I knew I was looking forward to the trip, but I didn’t realize quite how much I would love being at the beach in the winter—and not just any beach, but a beach that is overrun with human activity in the summer, and yet is almost entirely deserted of people in the winter.
The contrast was stark and impressive.
It was serene and quiet—except for the crashing surf—and simply beautiful.
I walked on the sand and in the edge of the water in my snow boots.
I breathed in the salty air and welcomed it in my body.
I watched the sun rise from our 10th story beachfront balcony.
One day the entire landscape was blanketed in fog, and I imagined something magical emerging from the mist.
I had planned to be in San Diego, California, last week, but decided in January that the prudent choice would be not to fly across the country at this time.
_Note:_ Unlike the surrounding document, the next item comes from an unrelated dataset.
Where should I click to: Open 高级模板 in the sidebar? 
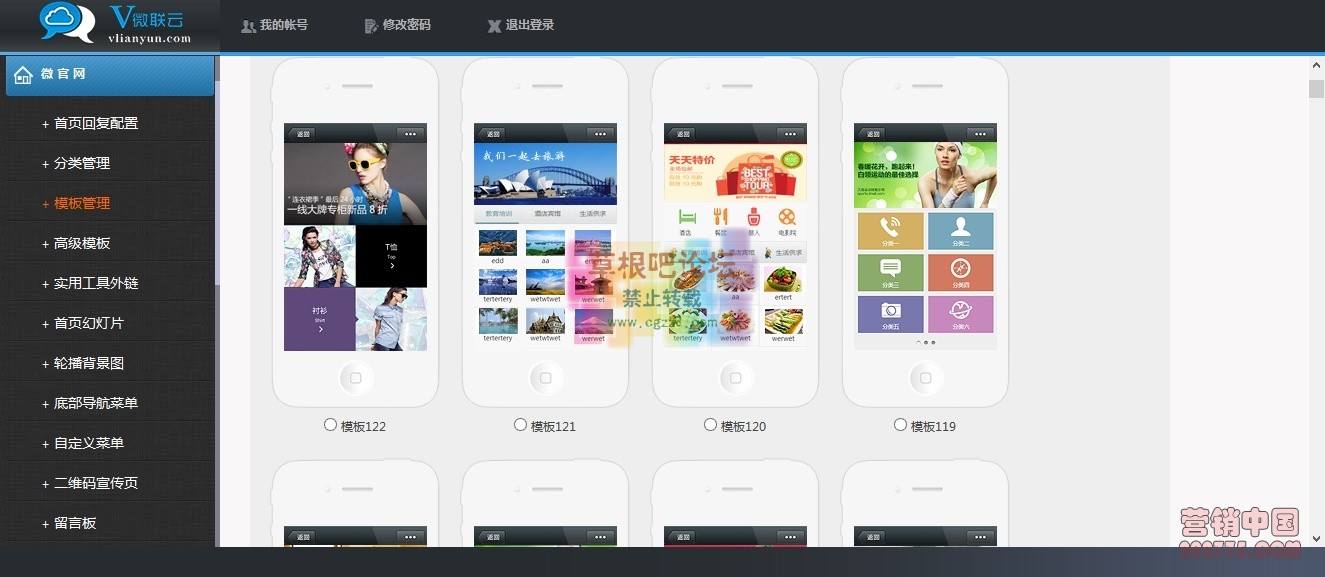(81, 243)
Instead, a colleague friend and I rented an affordable hotel suite in Ocean City, Maryland, and engaged in the Institute for the Learning Ministry from the east coast instead of the west.
So, in addition to the wonders of the wintry beach, I enjoyed meandering conversation with my friend; we played Cribbage and Codenames Duet and Spelling Bee; we shared quiet space while reading novels; we ate meals without needing to account for picky children’s appetites; and we worshipped with our professional colleagues and learned together in seminars. (I was enrolled in “Sustainable Leadership in Emergent Systems.”)
Just as I learned anew about the beauty and magic of the beach in winter, I refreshed and sharpened my knowledge about systems theory, and I was reminded of the value of intentional restorative time away from the routine demands of daily life.
For those four days I welcomed only those things that were nourishing—conversations, meals, activities—and otherwise set aside anything that wasn’t truly necessary, just for a short time.
As we look ahead to the spring and the coming year at UUCC—a time that we cautiously hope won’t be dominated by pandemic constraints—we will be considering more deliberately how to cultivate that much-needed and intentional restorative time for us as an institution. How might we together welcome only those things that are truly nourishing for our congregational body?
Meanwhile, I hope you also are able to choose some nourishing and restorative things for you—whatever it is that your own body and spirit hunger for at this time.